Ey Türk istikbalinin evlâdı! İşte, bu ahval ve şerâit içinde dahi, vazifen; Türk İstiklâl ve Cumhuriyetini kurtarmaktır! Muhtaç olduğun kudret, damarlarındaki asil kanda mevcuttur!

Mustafa Kemal Atatürk
20 Ekim 1927

CUMHURİYET BAYRAMIMIZ KUTLU OLSUN

22 Ekim 2009 Perşembe

KIRDA AÇAN ÇİÇEKLER 4




Ayşe neşeyle koştu karşıdan, “ Siz mi geldiniiz ?” diye kollarını açarak sarıldı, Nazlı’nın boynuna asılarak. Masanın üstündeki okul çantasını gördü aynı anda “Ne güzelmişş” dedi eline alıp inceleyerek. “ Bu defterin aynısından vardı geçen sene bende…” sonra gözlerini koca koca açarak ” Aaa! siz miydiniz yoksa bize onları getiren, bunlar da mı bizim yoksa..?” dedi, hediyeleri tek tek karıştırırken… Bu sırada Mehmet’le konuşan Ahmet’in dikkatini çekti masanın üstündekiler. Sevinmedi çocuk kızdı hatta. Kaşlarını çattı çardağın en uzak köşesine oturdu başı önde. “ Nasılsın Ahmet, bana hoş geldin demeyecek misin?” Çocuk yerinden kalktı soğuk bir ifadeyle kadının elini öptü ve yüzünde aynı sert ifadeyle gitti aynı yere oturdu.
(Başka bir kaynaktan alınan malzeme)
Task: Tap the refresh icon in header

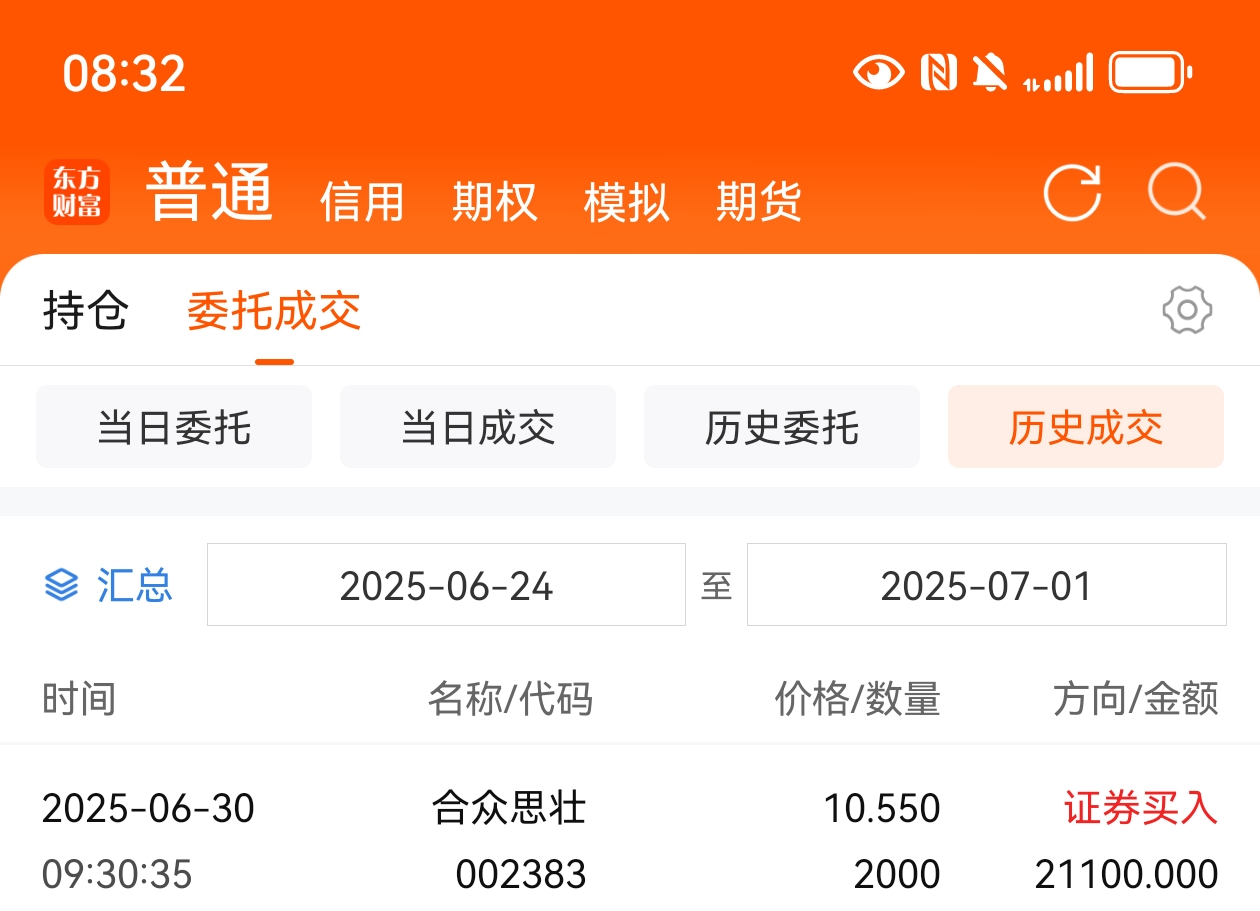Action: (x=1072, y=191)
“Biraz yürümek istiyorum. Sabaha kadar yolculuk yapmaktan ayaklarım şişmiş. Ahmet! benimle gelir misin?"   Çocuk isteksiz isteksiz, yine kaşları çatık başı önde yerinden kalktı ve Nazlı’yla beraber yürümeye başladı. 

“ Hediye almaktan pek hoşlanmıyorsun sanırım.” dedi Nazlı, çocuğun tepkisinden çekinerek usulca yumuşacık bir sesle. “ Yoo!” dedi Ahmet. “Biliyor musun Ahmet ? Koskoca teyze oldum ama hala biri bana bir şey aldığında çok mutlu oluyorum. Sevincimden zıp zıp zıplarım çocuk gibi bazen. Hele aldığım hediyeyi beğenmişsem.” “ Hem sonra sevgimizi göstermenin güzel bir şeklidir hediye vermek. Sence de öyle değil midir?” Hiç sesini çıkarmadı Ahmet ama yüz ifadesi yumuşamıştı, buna sevindi Nazlı…
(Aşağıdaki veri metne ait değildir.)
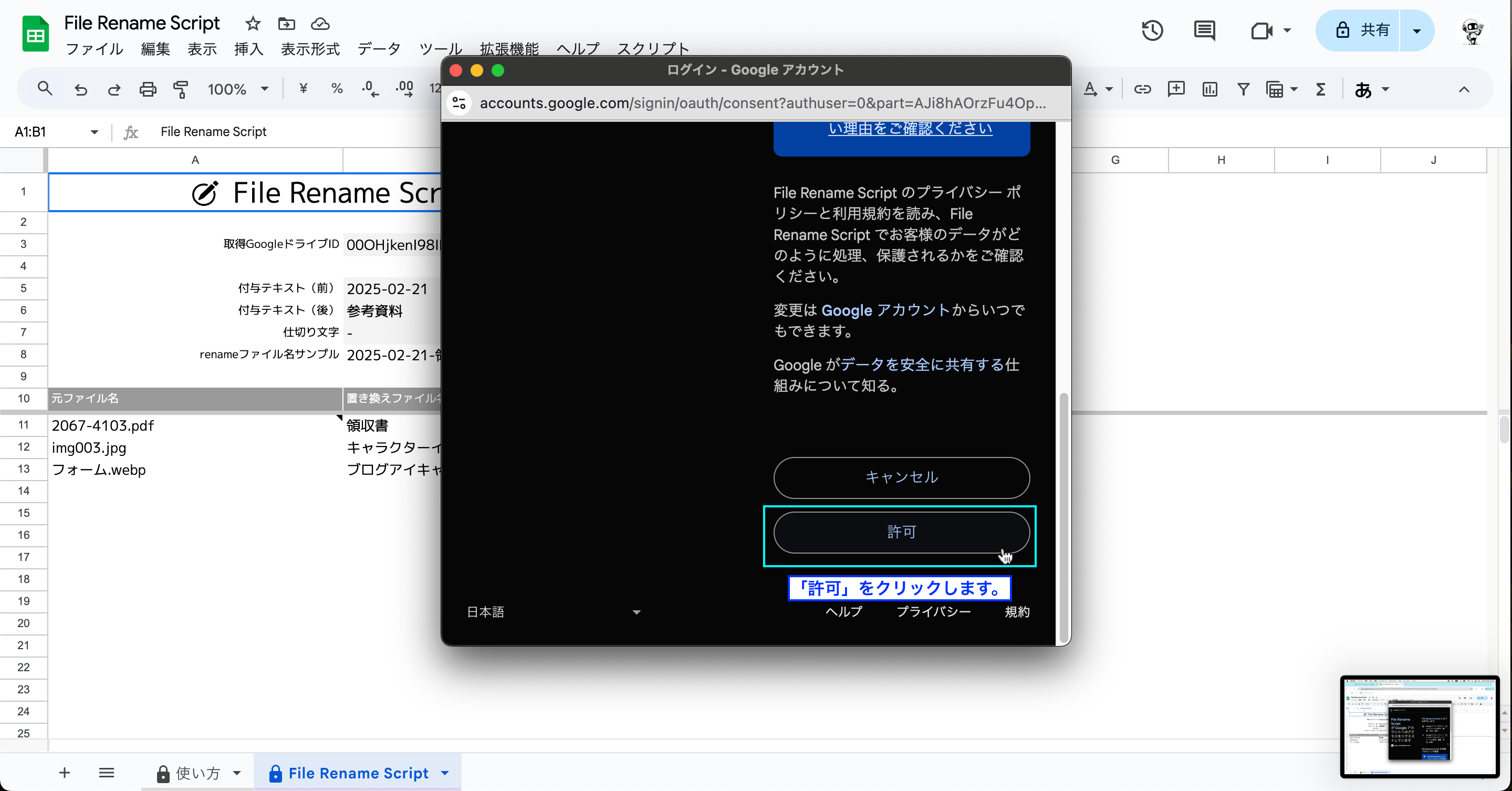Star this File Rename Script document
The width and height of the screenshot is (1512, 791).
(253, 24)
“Nasıl gidiyor dersler? Bu sene liseye başlayacaksın değil mi?” "Anadolu lisesini kazandım." dedi çocuk. “ Yaa! Ne güzel. Çok sevindim.” “Ben aslında fen lisesini kazanmıştım ama şehre gidemem annemi bırakıp. O yüzden buradaki Anadolu lisesine gideceğim.” Kadın çok şaşırmıştı. Gerçi duyuyordu Hüseyin abilerden çocukların ikisinin de çok çalışkan olduklarını ama yine de bu imkansızlıklar içinde bu kadar başarılı olabileceğini düşünmemişti. “Keşke gitseydin fen lisesine. Annen yalnız değil ki. Dayısı var ablası var.” “Olmaz, bırakmam annemi.” Dedi çocuk, panikle sanki. “Tamam canım, haklısın…” Üstelemedi zor konuşturduğu çocuğu ürkütmekten çekindiği için. Ahmet açılmıştı.  “ Ben okul birincisi oldum. Bu yüzden ücretsiz gittim hazırlık kursuna“ dedi Nazlı’yı hayran bırakarak… Kadın kendi çocukları ders çalışsınlar, başarılı olsunlar diye, yıllarca adeta onlarla birlikte okuduğunu düşündü … “Ya Ayşe onun durumu nasıl, o da çalışkan mı?” “ O benden akıllı.” dedi çocuk, kardeşiyle gurur duyduğunu belli eden bir ifadeyle… “ Ne okumak istiyorsun üniversitede Ahmet?” “Öğretmen olmak istiyorum.” dedi tereddütsüz. “Neden? çok mu seviyorsun öğretmenliği, mesela doktor olmak istemez misin?” Doktorluk çok uzun yıllar okumak ister. Benim o kadar zamanım yok. Okulu bitirip hemen işe başlamam gerek.” Ahmet’in her konuşması biraz daha hayrete düşürüyordu kadını. Çocuk bir an evvel para kazanmak istiyordu ailesi için. Bu yaşta büyük bir insanın sorumluluğunu taşıyordu omuzlarında… Uzun uzun sohbet ettiler yol boyunca. Dönüşte hem konuşuyor hem gülüşüyorlardı neşeyle.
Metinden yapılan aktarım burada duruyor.